By way of background, six billion cubic metres of waste water are discharged into marine and freshwater ecosystems in Canada every year. Of this amount, approximately 72% is treated to the level of at least secondary treatment, 25% is under-treated and the remaining 3% is untreated, coming from continuous discharges in communities without a waste-water plant, from releases from combined sewer systems where waste water and storm water flow together in the same pipe and can overflow during heavy rainfalls, from spills due to equipment failure and negligence, and finally, from occasional planned releases deemed necessary to allow for system construction or maintenance.

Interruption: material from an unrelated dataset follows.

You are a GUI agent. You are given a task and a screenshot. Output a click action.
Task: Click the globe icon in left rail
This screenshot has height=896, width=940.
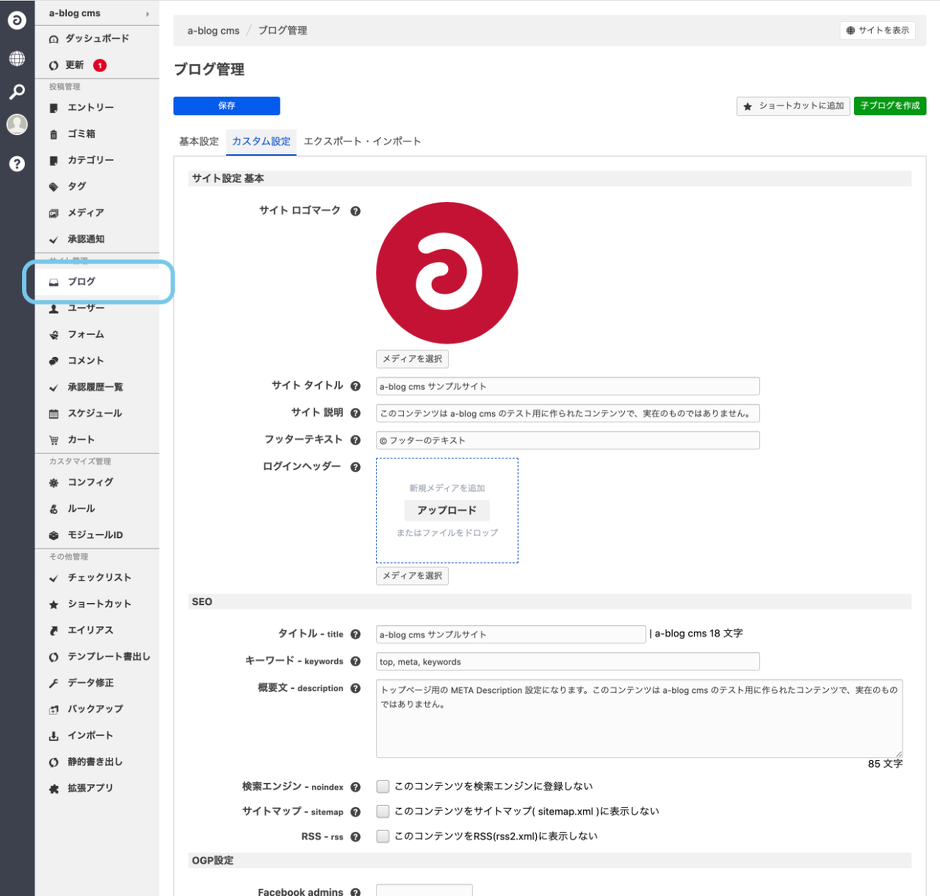[17, 58]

I would be remiss if I did not point out the Harper government’s bungling of the 2015 waste-water release in Montreal, which caught the government off guard in the middle of an election campaign. The planned release was needed to allow maintenance on a key interceptor in the city’s waste-water system. It should be noted that Montreal has a single massive waste-water plant, the largest in North America and the third largest in the world, providing primary and secondary waste-water treatment. The city is introducing ozonation, which will allow it to achieve tertiary treatment by 2023, at which time the city will have the largest ozone waste-water plant in the world.

A belt of sewers runs around the island. The whole system is on a slope from west to east, with the treatment plant located at the eastern tip of the island. Gravity draws sewage from all around the island to the plant, reducing the need for energy-consuming pumping stations along the route. There are no alternative waste-water plants on the island, no safety valves, as it were. If the plant gets damaged, that’s a huge problem for the city and communities downstream.

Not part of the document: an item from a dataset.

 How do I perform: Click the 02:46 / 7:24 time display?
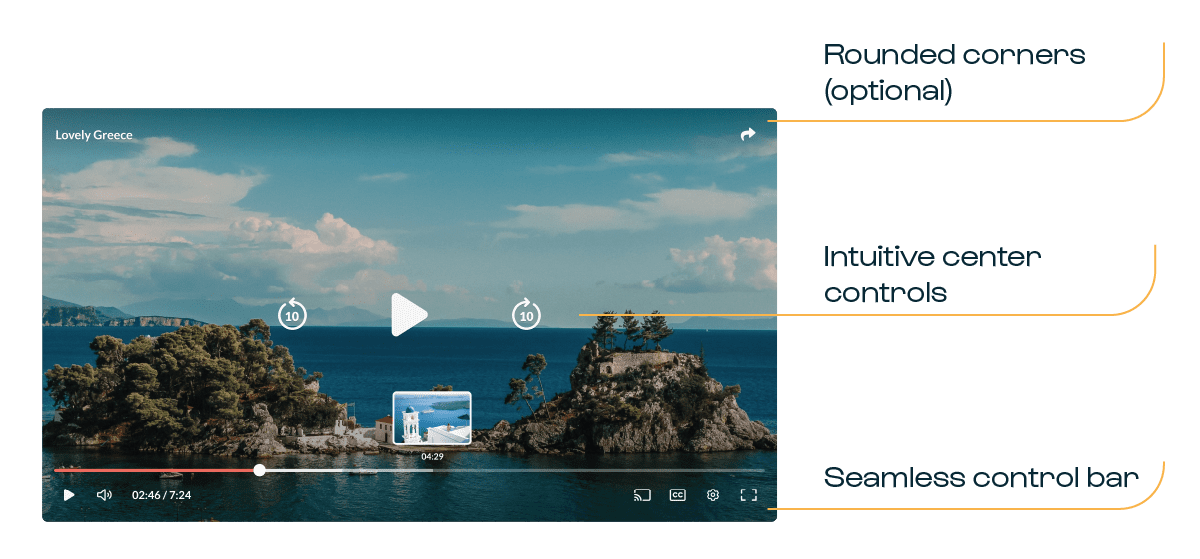tap(161, 495)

In 2015, the city applied to the province for a permit for a planned release and obtained Quebec’s authorization to do so. The city also contacted Environment Canada twice, in September 2014 and September 2015, but, as I understand it, was met with radio silence. The Conservative government only realized there was an issue when the story hit the headlines, in Canada and internationally, at which point it cleverly punted the matter until after the election.

On November 9, 2015, the new Liberal government issued a ministerial order under section 37 of the Fisheries Act to require Montreal to make adjustments to its initial release plan. These adjustments were based on the recommendations of an expert panel. It should be noted that the Liberal government did not authorize the release, even though the province had. Section 37 of the act, while not giving the federal government the power to authorize a release like Montreal’s, allows the minister to “require any modifications or additions to the work, undertaking or activity or any modifications to any plans, specifications, procedures or schedules relating to it that the Minister considers necessary in the circumstances”. That is what the new minister, the member for Ottawa Centre, did. She ordered changes to the plan to minimize impacts based on the recommendations of an expert panel.

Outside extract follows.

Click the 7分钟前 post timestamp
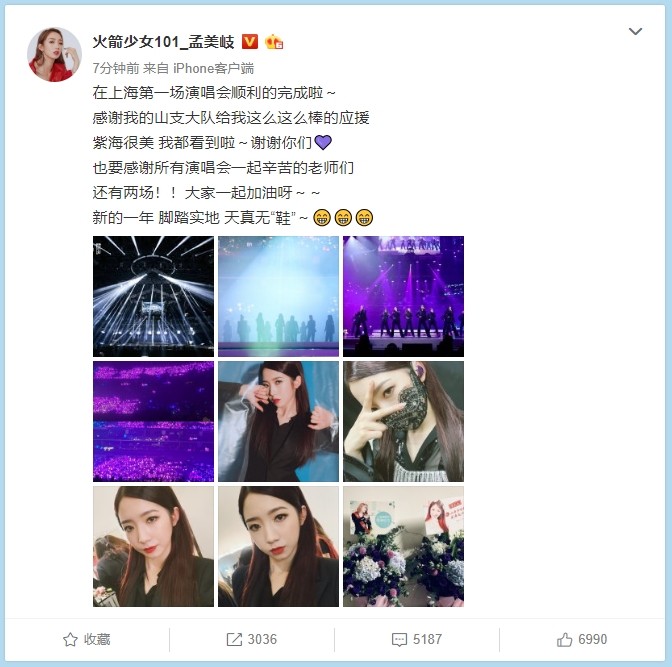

Environment and Climate Change Canada is holding consultations with a view to making improvements to the temporary bypass provisions in sections 43 to 49 of the waste-water systems effluent regulations. Currently under the regulations, a bypass authorization for a release of untreated waste water can only be given for maintenance work that is being done at a waste-water plant, that is, at a final point of discharge, not at other points along the system.

The objective of upcoming amendments to the regulations is to allow the government to provide bypass authorizations for work being done beyond the plant itself, thereby creating a regulatory framework that would encourage better planning of emergency releases such as the one that occurred in Montreal.

Enter Bill C-269, which seeks to make it an offence to proceed with any releases of raw sewage into fish-bearing waters. It sounds great, but as is often the case with private members’ bills, they are not drafted with the benefit of appropriate expertise and are often designed more for political effect than to achieve a constructive objective.

If passed, Bill C-269 could have serious unintended consequences for the environment.

First, the proposed prohibition would apply to waste water that is already treated to a high standard. This is because even effluents that are subject to advanced levels of treatment still contain contaminants from raw sewage that have not been separated and removed, as required by the bill. Therefore, all communities across Canada would be in potential violation of the proposed law, notwithstanding their high degree of waste-water treatment in most cases. In effect, they would have to shut down their waste-water plants.

Second, the definition of raw sewage in Bill C-269 is ambiguous and likely to include more than just effluent from human or domestic sources. The bill’s definition could include industrial, commercial and institutional effluents that contain low or manageable levels of such sewage. The bill could therefore interfere with the development and implementation of regulations to control industrial effluents. For example, the bill could impede the ongoing process of updating the pulp and paper regulations, a process aimed at, among other things, capturing facilities producing non-traditional products from wood and other plant material, and also aimed at lowering current effluent limits as well as adding limits for additional substances.

Third, the bill would exempt the north, where, to all intents and purposes, the Fisheries Act prohibition against depositing deleterious substances into fish-bearing waters applies wholesale, absent the existence of a bilateral agreement with the federal government for creating an equivalent regulatory framework to the waste-water systems effluent regulations. This means that whatever pollution safeguards and monitoring mechanisms exist today in the north by virtue of a bilateral agreement with the federal government would be thrown into question if this bill passes.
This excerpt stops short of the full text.